╔══

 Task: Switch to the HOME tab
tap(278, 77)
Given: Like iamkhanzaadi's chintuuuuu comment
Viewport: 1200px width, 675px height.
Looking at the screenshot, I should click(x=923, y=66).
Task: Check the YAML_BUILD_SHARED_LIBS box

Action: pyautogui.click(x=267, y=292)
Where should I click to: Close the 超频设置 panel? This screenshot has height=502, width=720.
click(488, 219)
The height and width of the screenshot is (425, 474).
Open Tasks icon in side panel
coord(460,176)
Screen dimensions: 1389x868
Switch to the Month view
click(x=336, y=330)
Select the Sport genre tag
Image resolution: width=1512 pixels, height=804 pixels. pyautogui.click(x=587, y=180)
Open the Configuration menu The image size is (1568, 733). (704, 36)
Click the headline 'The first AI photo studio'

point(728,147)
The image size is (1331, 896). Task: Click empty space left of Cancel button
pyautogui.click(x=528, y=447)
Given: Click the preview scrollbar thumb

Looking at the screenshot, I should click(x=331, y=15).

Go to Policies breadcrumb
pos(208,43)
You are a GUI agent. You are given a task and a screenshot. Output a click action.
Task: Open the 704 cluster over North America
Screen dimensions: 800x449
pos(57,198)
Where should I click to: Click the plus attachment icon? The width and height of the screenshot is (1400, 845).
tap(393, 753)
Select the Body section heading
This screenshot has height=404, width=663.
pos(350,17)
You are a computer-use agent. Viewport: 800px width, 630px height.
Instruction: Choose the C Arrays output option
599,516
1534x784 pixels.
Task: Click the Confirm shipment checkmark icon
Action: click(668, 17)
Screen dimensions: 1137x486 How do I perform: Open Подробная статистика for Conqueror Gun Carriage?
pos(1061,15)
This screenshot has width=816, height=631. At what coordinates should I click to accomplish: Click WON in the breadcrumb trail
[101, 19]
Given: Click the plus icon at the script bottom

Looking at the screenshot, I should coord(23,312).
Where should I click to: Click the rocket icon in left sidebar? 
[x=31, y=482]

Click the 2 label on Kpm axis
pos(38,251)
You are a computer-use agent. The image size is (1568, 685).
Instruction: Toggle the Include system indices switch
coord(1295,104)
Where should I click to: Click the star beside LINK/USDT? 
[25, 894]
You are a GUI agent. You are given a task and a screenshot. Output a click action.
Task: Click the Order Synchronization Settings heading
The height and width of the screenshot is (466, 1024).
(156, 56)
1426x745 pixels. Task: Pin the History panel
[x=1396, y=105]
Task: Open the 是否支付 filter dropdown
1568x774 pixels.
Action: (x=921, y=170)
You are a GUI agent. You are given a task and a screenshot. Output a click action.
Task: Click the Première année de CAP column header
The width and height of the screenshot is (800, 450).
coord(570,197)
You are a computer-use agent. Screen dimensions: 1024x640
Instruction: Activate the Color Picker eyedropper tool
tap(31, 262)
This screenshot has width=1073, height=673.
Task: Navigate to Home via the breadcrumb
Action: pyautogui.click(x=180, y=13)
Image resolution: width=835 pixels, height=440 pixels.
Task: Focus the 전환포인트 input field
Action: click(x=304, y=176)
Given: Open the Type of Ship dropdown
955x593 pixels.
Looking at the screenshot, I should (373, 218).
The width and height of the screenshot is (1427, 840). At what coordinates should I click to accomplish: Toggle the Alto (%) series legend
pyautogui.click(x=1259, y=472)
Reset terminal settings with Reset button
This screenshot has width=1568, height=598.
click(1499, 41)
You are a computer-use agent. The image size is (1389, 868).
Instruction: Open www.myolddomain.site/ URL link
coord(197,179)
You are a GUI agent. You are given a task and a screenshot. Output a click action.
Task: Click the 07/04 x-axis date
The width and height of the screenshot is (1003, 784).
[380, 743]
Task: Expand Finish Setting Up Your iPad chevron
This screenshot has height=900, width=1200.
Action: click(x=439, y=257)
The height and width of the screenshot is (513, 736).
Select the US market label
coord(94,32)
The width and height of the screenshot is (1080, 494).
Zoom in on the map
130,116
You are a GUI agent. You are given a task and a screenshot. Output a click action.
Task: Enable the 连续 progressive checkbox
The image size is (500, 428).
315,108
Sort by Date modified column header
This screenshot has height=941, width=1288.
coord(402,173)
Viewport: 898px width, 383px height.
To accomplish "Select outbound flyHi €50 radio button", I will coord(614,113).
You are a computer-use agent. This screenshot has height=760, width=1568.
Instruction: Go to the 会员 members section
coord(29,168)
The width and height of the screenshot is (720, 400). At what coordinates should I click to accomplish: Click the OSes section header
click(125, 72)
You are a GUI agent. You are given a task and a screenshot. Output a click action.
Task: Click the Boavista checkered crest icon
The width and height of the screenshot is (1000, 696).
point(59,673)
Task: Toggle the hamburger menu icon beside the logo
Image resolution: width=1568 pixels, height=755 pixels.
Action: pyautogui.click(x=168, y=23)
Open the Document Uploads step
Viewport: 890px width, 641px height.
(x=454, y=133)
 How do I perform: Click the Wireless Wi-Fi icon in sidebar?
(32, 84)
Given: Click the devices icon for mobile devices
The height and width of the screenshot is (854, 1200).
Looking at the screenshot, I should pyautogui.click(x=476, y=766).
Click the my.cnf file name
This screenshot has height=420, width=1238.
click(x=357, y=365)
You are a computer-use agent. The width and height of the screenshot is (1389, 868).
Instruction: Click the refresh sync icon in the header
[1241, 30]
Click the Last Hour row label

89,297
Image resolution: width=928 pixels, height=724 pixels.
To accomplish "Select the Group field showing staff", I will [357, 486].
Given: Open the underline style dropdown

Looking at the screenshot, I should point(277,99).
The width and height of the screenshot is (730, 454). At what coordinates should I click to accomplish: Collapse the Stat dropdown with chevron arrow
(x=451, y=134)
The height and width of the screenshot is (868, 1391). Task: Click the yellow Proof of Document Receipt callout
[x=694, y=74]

╚══

Up to and including the line with "You are a computer-use agent. Viewport: 800px", print every line of the records from the start.

▸ **EXERCISE ANSWER**:
 Task: Switch to the HOME tab
tap(278, 77)
Given: Like iamkhanzaadi's chintuuuuu comment
Viewport: 1200px width, 675px height.
Looking at the screenshot, I should click(x=923, y=66).
Task: Check the YAML_BUILD_SHARED_LIBS box

Action: pyautogui.click(x=267, y=292)
Where should I click to: Close the 超频设置 panel? This screenshot has height=502, width=720.
click(488, 219)
The height and width of the screenshot is (425, 474).
Open Tasks icon in side panel
coord(460,176)
Screen dimensions: 1389x868
Switch to the Month view
click(x=336, y=330)
Select the Sport genre tag
Image resolution: width=1512 pixels, height=804 pixels. pyautogui.click(x=587, y=180)
Open the Configuration menu The image size is (1568, 733). (704, 36)
Click the headline 'The first AI photo studio'

point(728,147)
The image size is (1331, 896). Task: Click empty space left of Cancel button
pyautogui.click(x=528, y=447)
Given: Click the preview scrollbar thumb

Looking at the screenshot, I should click(x=331, y=15).

Go to Policies breadcrumb
pos(208,43)
You are a GUI agent. You are given a task and a screenshot. Output a click action.
Task: Open the 704 cluster over North America
Screen dimensions: 800x449
pos(57,198)
Where should I click to: Click the plus attachment icon? The width and height of the screenshot is (1400, 845).
tap(393, 753)
Select the Body section heading
This screenshot has height=404, width=663.
pos(350,17)
You are a computer-use agent. Viewport: 800px width, 630px height.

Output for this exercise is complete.